家でひとりで今夜もカレーで

つれづれに、カレー記



新宿中村屋インドカリー ビーフスパイシー(中村屋)

一時期、サイトやら本やら見ながらの自炊に凝って、調理器具やら調味料やら買いそろえたりするものの、程なくしてひとりでの自炊は思ったほど安上がりでもないことがわかり、買い出し・調理・片付けなど消費時間も考え合わせると、むしろ不経済でさえあると思うに至り、自炊しなくなるーーー
かなり多くの人が心当たりあるであろう、男の一人暮らしあるあるだが、独り身生活が長くなりすぎると、更に次のステージに進むことになるらしい。

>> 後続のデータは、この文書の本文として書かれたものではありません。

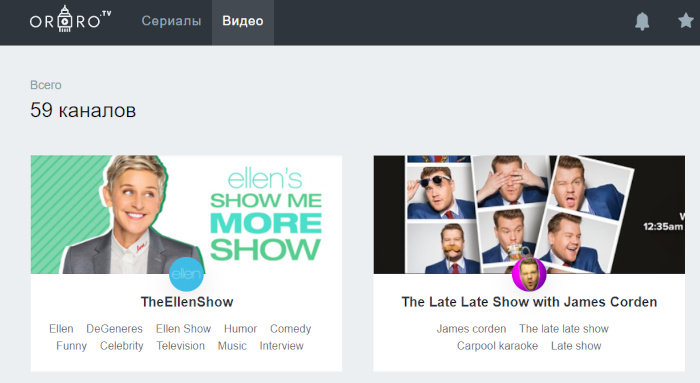
Task: Select the round blue Ellen channel avatar
Action: (x=187, y=274)
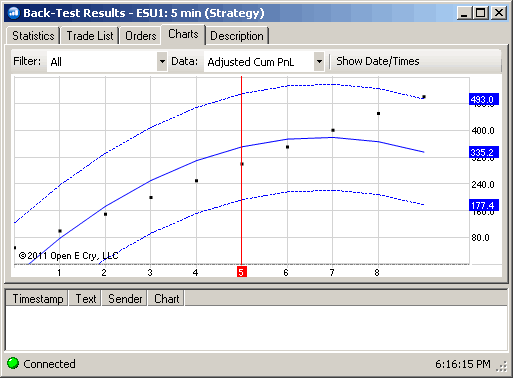The height and width of the screenshot is (378, 513).
Task: Expand the Data dropdown arrow
Action: click(319, 62)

どうやら己は一生結婚できない模様。そしてふんだんに良い店で外食したりする収入を得られるようにもなりそうもない。(だったら結婚できるはず、きっと、多分)
となると、料理の一つも出来ないことには、生涯貧弱で満足感の薄い食生活を送り続けることになる。
ヤバイよヤバイよ、自炊ぐらいしなきゃーーー

めでたくステージ2に達した私は、もう数年使用しておらず、ホコリをかぶっていた炊飯器をピカピカに磨き上げ、近所のスーパーで白米5キロを買い求めてきた。

が、先述のとおり料理するとなると時間がかかる。かかりすぎるといってもいい。
つい先日始めたばかりのスマホの女神転生をやる時間をあまり削りすぎたくないという中学27年生としての希求には抗えず、本格的な自炊は今度ということにして、とりあえず今回は飯を炊けばクエストクリアということにしとこうと。

米を研ぐのも数年ぶりで、久々の感覚に心地良さのようなものも覚える。
もちろん銀シャリだけ腹いっぱい食べられれば満足なんてトシでもなく、おともも抜かりなく用意。

自炊再開記念ということで、レトルトカレーとしてはちょっといいやつ。

うん。美味い。
『普通に美味い」という言葉は食物への敬意を欠く安易な言葉なのかもしれないが、普通に美味いのだから仕方がない。
むしろ1ヶ100円しないような激安品でなく、レトルトとしては多少いいやつなので、もうちょい普通以上の味わいなり刺激なりを期待していたのだが、いたって普通。言うほどスパイシーでもない。

まあ美味しいカレーなので、美味しくごちそうさまと相成った。不満は特にない。

不満はないけどこんなもんかなあと首をひねっていたのだが、後日激安品を数年ぶりに食すことにより、この普通に美味いという水準に達していることがいかに素晴らしいかを理解することになるのだが、それはまた別の話。